══ EXCERPTED DATA

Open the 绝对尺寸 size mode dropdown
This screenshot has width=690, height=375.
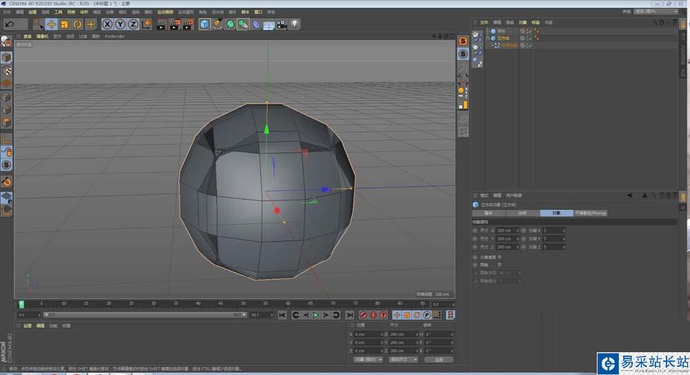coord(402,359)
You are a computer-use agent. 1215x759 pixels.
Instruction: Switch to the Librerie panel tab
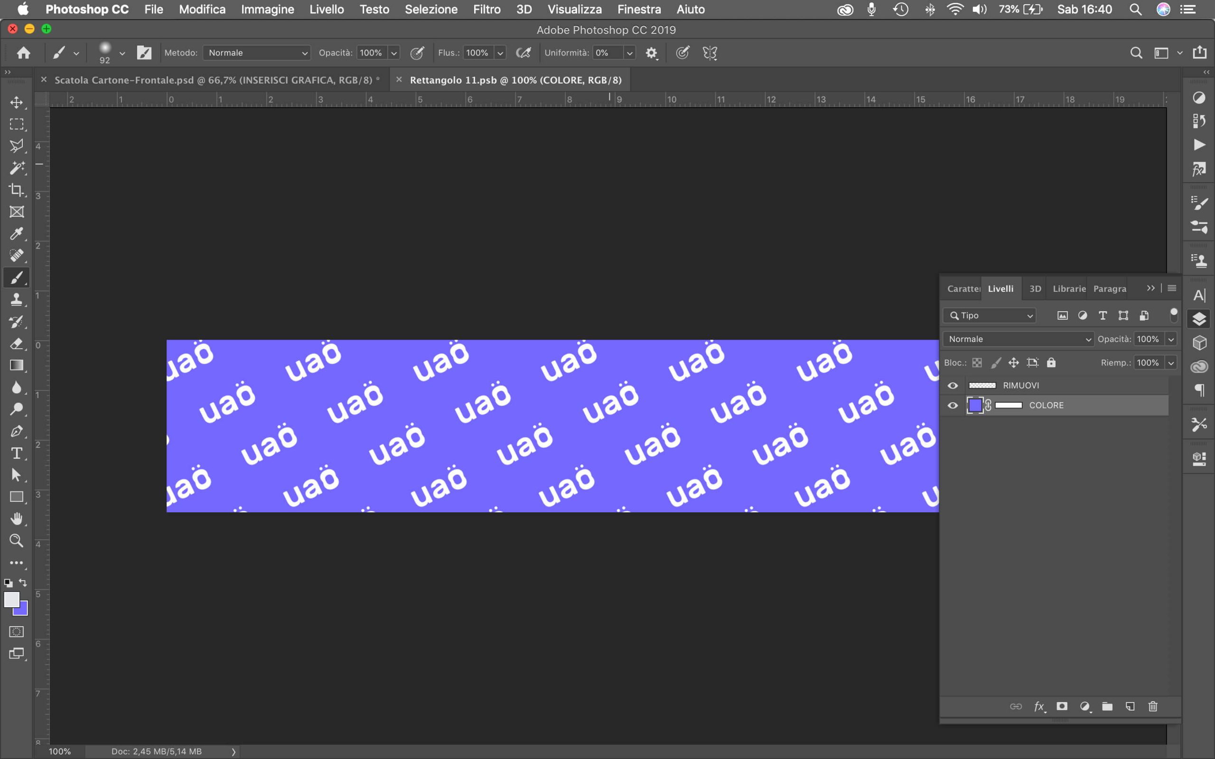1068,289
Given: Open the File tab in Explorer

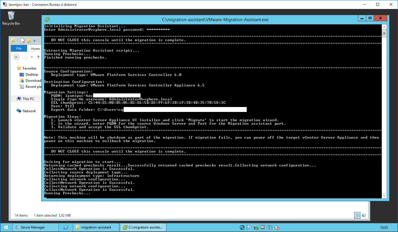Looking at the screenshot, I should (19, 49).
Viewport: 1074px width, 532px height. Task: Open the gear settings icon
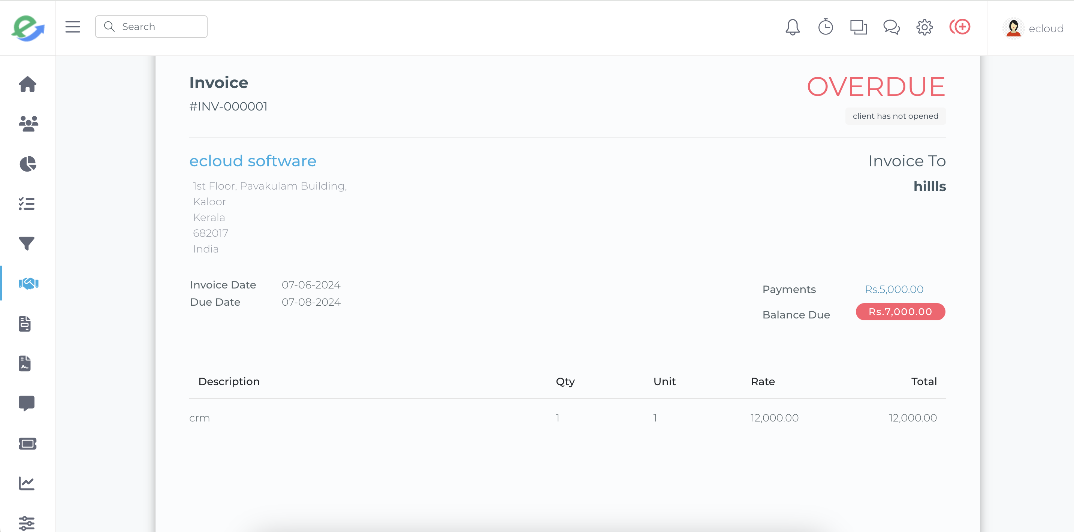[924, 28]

════

EXERCISE DESCRIPTION:
Put every item above into a two-column CSV headed item_text and answer, one row per item, with each field quoted and line breaks replaced by spaces. Leave the pictures out.

TASK RESPONSE:
item_text,answer
"Open the 绝对尺寸 size mode dropdown This screenshot has width=690, height=375.","coord(402,359)"
"You are a computer-use agent. 1215x759 pixels. Instruction: Switch to the Librerie panel tab","1068,289"
"Given: Open the File tab in Explorer","Looking at the screenshot, I should (19, 49)."
"Viewport: 1074px width, 532px height. Task: Open the gear settings icon","[924, 28]"